Stored data entries
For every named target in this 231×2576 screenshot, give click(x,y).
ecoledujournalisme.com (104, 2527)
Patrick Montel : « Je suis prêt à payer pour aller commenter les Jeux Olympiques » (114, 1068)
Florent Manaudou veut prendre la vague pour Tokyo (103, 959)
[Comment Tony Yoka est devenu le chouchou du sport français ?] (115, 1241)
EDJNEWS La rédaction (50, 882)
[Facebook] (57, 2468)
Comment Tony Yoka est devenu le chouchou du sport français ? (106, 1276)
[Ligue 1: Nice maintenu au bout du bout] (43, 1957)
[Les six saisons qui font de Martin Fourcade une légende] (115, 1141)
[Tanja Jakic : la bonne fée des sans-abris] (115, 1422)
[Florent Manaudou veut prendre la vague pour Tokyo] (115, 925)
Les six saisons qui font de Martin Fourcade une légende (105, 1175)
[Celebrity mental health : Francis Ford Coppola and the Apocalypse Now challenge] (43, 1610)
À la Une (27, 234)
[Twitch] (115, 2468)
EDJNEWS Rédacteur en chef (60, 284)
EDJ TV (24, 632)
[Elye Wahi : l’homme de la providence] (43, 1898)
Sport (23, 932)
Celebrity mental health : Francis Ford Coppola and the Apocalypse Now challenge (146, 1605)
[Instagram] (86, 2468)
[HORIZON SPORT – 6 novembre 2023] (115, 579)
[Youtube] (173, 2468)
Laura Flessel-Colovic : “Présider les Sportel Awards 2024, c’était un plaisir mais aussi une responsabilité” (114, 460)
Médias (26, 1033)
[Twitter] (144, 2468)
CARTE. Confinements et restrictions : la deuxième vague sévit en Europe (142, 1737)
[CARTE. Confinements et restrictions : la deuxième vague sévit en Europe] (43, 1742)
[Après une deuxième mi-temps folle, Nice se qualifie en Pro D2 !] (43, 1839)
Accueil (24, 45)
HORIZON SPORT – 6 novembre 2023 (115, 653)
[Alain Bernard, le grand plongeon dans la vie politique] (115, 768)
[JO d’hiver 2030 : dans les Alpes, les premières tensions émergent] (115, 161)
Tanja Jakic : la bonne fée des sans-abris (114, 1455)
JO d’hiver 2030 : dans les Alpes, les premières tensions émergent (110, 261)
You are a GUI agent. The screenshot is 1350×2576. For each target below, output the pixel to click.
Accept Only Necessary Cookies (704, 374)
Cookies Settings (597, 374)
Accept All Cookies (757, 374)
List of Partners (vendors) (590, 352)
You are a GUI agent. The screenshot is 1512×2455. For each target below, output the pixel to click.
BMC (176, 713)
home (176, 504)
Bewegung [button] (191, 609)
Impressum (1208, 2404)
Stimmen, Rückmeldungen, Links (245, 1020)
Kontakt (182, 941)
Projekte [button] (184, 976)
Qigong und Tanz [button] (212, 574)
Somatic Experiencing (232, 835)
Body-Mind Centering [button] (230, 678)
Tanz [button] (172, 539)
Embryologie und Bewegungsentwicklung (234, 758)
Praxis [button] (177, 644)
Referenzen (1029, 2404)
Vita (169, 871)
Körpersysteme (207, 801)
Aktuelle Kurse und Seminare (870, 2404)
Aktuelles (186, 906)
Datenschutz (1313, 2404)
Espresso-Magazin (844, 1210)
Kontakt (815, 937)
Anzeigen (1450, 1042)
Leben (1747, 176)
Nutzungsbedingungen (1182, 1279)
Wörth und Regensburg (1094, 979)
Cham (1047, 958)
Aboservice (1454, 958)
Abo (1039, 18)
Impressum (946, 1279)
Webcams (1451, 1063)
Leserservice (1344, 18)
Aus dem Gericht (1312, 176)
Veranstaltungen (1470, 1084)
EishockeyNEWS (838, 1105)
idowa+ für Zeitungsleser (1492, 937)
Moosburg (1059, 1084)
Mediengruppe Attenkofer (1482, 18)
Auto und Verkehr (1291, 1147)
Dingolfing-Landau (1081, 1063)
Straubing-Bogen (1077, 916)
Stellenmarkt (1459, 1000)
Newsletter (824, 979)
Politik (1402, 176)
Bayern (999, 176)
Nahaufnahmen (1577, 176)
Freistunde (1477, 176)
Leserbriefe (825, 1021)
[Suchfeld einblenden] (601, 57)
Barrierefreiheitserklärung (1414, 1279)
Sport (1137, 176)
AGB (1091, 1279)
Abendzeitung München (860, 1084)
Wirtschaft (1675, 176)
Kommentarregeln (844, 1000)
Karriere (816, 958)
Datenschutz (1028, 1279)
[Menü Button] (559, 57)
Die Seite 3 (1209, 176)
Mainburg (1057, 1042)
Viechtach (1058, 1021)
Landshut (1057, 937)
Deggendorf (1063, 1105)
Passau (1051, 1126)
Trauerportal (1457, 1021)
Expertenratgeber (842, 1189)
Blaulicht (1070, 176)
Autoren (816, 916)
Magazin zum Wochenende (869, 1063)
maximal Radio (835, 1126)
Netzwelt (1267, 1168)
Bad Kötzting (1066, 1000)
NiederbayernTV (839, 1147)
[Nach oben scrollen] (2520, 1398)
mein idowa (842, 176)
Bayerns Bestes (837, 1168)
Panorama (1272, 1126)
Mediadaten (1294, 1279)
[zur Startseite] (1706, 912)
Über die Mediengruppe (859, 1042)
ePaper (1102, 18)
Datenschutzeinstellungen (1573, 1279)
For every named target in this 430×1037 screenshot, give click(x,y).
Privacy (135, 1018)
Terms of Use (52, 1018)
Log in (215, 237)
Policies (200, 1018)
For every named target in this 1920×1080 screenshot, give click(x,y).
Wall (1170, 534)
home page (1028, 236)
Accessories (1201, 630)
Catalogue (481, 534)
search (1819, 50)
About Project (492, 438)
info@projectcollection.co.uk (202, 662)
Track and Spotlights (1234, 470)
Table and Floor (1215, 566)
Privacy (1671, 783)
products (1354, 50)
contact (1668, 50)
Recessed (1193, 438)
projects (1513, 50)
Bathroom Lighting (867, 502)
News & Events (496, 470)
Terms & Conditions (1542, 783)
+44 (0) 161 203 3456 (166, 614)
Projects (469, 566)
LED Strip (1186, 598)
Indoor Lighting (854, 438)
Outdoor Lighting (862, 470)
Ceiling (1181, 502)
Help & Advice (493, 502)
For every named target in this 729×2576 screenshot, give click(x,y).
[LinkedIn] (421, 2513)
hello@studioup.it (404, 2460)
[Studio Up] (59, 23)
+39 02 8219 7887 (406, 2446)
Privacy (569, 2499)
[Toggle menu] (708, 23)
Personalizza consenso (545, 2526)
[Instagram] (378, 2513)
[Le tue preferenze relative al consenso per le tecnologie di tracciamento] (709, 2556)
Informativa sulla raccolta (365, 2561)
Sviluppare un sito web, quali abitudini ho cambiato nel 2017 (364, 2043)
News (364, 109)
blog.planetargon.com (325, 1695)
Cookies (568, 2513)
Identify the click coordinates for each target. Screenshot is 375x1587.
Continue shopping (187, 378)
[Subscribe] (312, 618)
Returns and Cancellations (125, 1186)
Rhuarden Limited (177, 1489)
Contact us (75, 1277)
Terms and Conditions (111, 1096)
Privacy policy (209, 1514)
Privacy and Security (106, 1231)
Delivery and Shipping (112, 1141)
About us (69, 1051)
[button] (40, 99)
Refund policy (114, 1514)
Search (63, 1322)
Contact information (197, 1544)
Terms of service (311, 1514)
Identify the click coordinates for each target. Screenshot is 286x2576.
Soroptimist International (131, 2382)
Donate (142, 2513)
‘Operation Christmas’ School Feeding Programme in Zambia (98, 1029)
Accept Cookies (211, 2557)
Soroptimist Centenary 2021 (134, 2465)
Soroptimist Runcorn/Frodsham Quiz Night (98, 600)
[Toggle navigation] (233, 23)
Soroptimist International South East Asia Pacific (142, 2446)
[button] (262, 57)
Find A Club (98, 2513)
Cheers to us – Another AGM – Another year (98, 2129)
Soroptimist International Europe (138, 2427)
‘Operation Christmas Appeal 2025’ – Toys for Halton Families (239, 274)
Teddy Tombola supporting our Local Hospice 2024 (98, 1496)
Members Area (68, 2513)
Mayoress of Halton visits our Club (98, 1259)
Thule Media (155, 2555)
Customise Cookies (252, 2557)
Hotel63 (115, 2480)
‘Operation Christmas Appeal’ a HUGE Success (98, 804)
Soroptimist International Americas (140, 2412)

Task description
Return, unchanged, the run of lines above that opens with the line containing "Bayerns Bestes (837, 1168)" and closes with the line containing "Privacy (135, 1018)". Include both.

Answer space
Bayerns Bestes (837, 1168)
Panorama (1272, 1126)
Mediadaten (1294, 1279)
[zur Startseite] (1706, 912)
Über die Mediengruppe (859, 1042)
ePaper (1102, 18)
Datenschutzeinstellungen (1573, 1279)
For every named target in this 430×1037 screenshot, give click(x,y).
Privacy (135, 1018)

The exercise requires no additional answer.